Methods: Six adolescent males with ASD (clinically diagnosed and verified using ADOS-2) with no intellectual impairment, and eight typically developing (TD) male controls, matched on age and cognitive abilities, were video-recorded while undertaking the Prosocial Empathic Behavioral Assessment (PEBA) - an ecological paradigm that involves 3 minutes of a friendly interaction with an unfamiliar peer, one minute of a response to the peer’s sudden distress (following a disturbing text message), and one minute of a return to friendly interaction. Participants wore eye tracking glasses (SMI model 2WA). Socio-emotional behaviors during the last three minutes of the interaction (friendly-distress-back to friendly, each one minute long) were coded minute by minute by trained blind raters.

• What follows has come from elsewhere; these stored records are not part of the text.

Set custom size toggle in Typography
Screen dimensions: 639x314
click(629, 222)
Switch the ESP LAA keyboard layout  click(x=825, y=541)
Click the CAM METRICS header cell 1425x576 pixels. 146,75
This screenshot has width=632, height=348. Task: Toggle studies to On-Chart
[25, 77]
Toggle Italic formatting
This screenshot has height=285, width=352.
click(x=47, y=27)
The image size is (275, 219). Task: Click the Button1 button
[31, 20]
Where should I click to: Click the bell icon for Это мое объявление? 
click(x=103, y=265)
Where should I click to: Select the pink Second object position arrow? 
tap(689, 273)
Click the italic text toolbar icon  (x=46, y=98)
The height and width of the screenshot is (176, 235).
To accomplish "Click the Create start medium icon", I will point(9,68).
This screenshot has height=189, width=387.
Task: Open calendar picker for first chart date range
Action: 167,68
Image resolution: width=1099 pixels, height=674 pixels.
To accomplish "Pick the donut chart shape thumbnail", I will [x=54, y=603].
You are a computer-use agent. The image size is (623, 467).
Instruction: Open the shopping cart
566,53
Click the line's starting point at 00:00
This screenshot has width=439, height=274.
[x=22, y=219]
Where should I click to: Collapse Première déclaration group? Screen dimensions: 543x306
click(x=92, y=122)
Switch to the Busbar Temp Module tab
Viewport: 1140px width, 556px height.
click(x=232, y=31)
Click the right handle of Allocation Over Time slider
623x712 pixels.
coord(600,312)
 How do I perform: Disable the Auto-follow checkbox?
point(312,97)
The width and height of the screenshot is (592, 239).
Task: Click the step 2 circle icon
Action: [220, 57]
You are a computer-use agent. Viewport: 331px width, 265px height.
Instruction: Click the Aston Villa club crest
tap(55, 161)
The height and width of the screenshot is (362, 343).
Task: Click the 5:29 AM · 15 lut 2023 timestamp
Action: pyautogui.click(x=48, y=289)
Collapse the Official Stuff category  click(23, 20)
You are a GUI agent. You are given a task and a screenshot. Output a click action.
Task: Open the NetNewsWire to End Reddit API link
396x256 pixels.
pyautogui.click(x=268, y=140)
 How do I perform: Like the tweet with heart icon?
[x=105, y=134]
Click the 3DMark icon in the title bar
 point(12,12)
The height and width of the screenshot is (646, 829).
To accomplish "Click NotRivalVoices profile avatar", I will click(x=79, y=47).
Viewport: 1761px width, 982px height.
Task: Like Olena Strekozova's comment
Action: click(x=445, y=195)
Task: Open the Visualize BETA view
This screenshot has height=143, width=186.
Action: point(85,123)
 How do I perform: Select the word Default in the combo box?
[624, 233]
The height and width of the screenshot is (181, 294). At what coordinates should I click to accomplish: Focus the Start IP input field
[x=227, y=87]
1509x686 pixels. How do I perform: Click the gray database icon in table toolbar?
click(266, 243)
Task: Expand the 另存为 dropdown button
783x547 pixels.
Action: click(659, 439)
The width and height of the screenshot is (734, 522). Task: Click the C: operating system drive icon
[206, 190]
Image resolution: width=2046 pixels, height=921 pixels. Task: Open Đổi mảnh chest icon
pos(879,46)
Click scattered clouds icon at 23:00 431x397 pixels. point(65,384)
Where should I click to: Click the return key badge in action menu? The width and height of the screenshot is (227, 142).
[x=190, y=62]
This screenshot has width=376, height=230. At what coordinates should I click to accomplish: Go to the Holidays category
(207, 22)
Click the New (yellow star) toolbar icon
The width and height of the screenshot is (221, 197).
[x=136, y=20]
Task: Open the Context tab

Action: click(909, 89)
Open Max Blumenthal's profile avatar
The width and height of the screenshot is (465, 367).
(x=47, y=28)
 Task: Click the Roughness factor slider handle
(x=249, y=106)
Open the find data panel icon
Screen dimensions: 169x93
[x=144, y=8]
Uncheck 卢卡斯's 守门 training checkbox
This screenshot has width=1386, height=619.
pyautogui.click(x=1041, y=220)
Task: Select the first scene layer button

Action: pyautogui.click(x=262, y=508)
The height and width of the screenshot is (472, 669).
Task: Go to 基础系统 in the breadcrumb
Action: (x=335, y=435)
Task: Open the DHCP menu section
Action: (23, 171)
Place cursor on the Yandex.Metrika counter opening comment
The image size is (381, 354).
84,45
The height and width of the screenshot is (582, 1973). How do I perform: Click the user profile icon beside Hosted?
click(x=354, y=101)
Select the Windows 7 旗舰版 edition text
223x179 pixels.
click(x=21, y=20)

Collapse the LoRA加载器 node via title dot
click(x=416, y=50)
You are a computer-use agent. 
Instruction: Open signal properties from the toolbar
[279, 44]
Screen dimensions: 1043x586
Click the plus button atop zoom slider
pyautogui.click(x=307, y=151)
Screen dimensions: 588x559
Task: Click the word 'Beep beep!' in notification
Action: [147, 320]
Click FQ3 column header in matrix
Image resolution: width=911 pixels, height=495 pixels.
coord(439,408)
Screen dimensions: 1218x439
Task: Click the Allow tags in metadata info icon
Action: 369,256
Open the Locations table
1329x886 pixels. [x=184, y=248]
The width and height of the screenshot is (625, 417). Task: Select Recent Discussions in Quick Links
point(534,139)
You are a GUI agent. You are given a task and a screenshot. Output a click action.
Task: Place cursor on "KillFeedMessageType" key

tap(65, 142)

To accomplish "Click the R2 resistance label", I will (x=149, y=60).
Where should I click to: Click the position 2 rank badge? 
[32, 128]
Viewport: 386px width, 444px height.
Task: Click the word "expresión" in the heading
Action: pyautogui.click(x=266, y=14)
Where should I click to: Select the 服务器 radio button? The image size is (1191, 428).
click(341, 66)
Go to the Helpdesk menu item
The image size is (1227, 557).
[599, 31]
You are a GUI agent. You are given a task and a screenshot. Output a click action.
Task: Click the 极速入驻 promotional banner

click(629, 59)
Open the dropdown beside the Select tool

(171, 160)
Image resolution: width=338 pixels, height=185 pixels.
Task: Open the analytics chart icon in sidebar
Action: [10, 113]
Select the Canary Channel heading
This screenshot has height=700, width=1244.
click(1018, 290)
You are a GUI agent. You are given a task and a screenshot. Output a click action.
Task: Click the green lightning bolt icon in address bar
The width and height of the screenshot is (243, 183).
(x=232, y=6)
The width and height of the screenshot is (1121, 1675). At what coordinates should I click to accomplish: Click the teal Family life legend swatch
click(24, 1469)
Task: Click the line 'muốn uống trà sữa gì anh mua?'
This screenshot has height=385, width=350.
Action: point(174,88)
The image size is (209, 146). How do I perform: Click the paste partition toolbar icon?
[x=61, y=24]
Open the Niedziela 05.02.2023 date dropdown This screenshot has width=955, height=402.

Results: Behaviorally, in the friendly phase the groups displayed similar levels of appropriate affect, whereas in the distress phase adolescents with ASD displayed lower levels of appropriate affect, compared to the TD group. This difference persisted in the return to friendly phase. Levels of vocal synchrony differed between groups significantly only in the distress phase, due to a decrease in the ASD group. In contrast, levels of facial expression synchrony were significantly lower in the ASD group compared to controls in the friendly and return to friendly phases only. Eye tracking has shown that whereas in the friendly phase fixation time on the peer’s upper face was similar in both groups, in the distress phase adolescents with ASD fixated less than controls on the upper face, a trend that persisted in the return to friendly phase.

Conclusions: These preliminary results demonstrate an altered empathic response in adolescents with ASD, which was characterized by a reduced display of appropriate affect and vocal synchrony and diminished eye gaze to the peer’s eye region. The latter may reflect an attempt of participants with ASD to down-regulate their own arousal.

The inappropriate affect and diverted eye gaze persisted when the peer allegedly overcame her distress and restored friendly interaction. Furthermore, when the peer returned to a friendly conversation, TD adolescents regained facial expression synchrony, while adolescents with ASD did not. These findings may indicate a difficulty among adolescents with ASD to regulate their own emotions and to adjust them to the partner’s changing mental state. Future research could include psychophysiological measurement in order to further clarify the role of emotion regulation in adolescents’ empathic behavior.